No CyanogenMod 12 until Android L is ready for prime time

Now Later

After making factory images available for Nexus 5 and Nexus 7, Google releases the source code for the Android L preview through AOSP (Android Open Source Project) for most of its compatible Nexus devices. And for many enthusiasts this means development for the next CyanogenMod version should kick off shortly.

The team behind the popular custom distribution, however, announces that CyanogenMod 12 development will not start until the final bits of code are available. "'So let's get the flood-gates started on CM 12!' -- right? No", says the team in a new blog post, aptly named The "L" is for Later.

The reason is directly connected to Google's decision to give developers early access to Android L. While the preview source code will make way for more better-designed and compatible apps at launch than before, it also allows Google to make various changes until Android L is deemed ready for prime time, and that can impact the development time for CyanogenMod 12.

"We could spend the next three weeks working on integrating CM features against this new platform, and then have it suddenly change dramatically and break in the final release of 'L'. This would boil down to a waste of time", says the team.

"Now, just because we aren’t switching gears to CM12 right away doesn’t mean we won’t be checking out the code release from today. This opportunity gives us the ability to cost out the level of effort for each CM feature, identify gaps in 'L' and possible solutions for them, figure out what CM features can go, and run preliminary assessments on how badly device support will break", adds the team.

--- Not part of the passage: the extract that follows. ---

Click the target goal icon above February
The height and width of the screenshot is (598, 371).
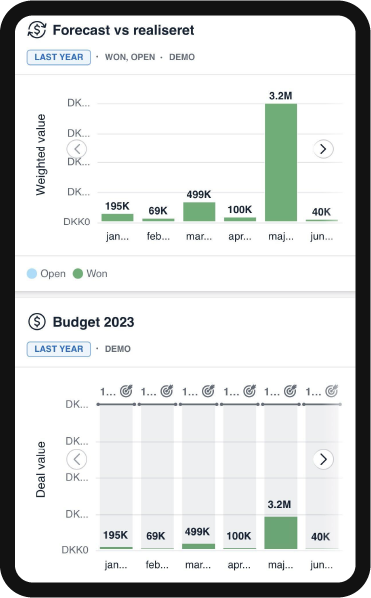[167, 391]
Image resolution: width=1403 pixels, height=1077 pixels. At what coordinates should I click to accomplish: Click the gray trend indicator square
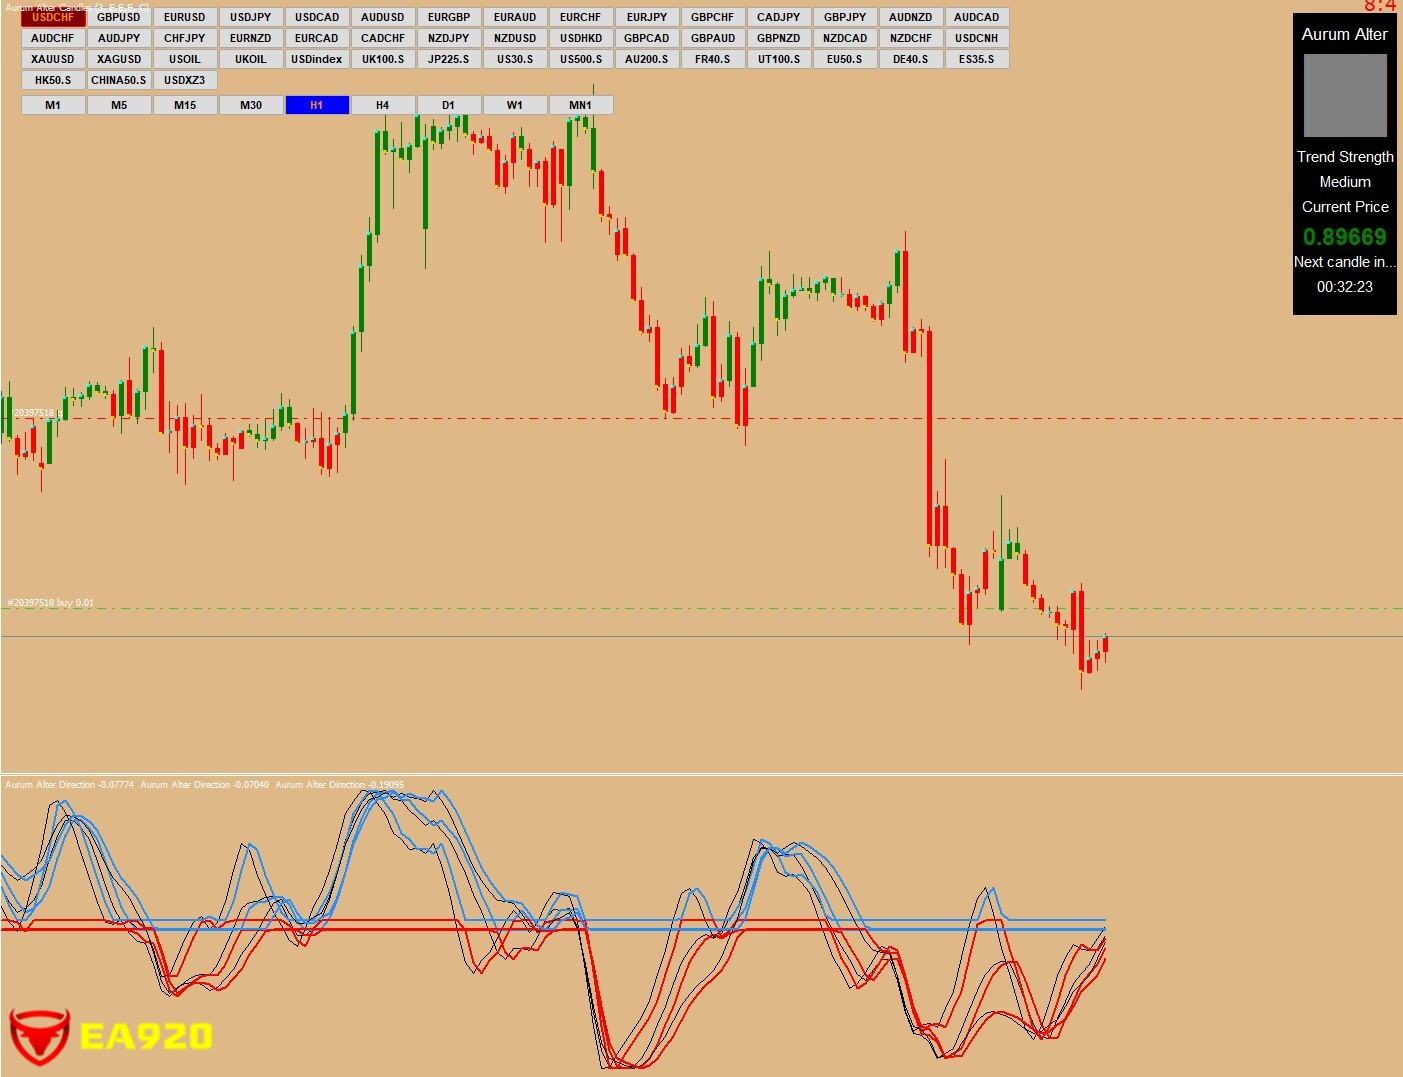coord(1345,96)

Based on my personal experience running the Android L preview on my Nexus 7, this is the right call to make. It is unstable at this point. I have experienced app crashes -- which are to be expected in early development stages -- numerous times. To top it off, there are missing features, and some of the available ones are poorly implemented. I am confident Google will fix most of them come launch time, but, in the meantime, I am going to stick to running Android 4.4.4 KitKat.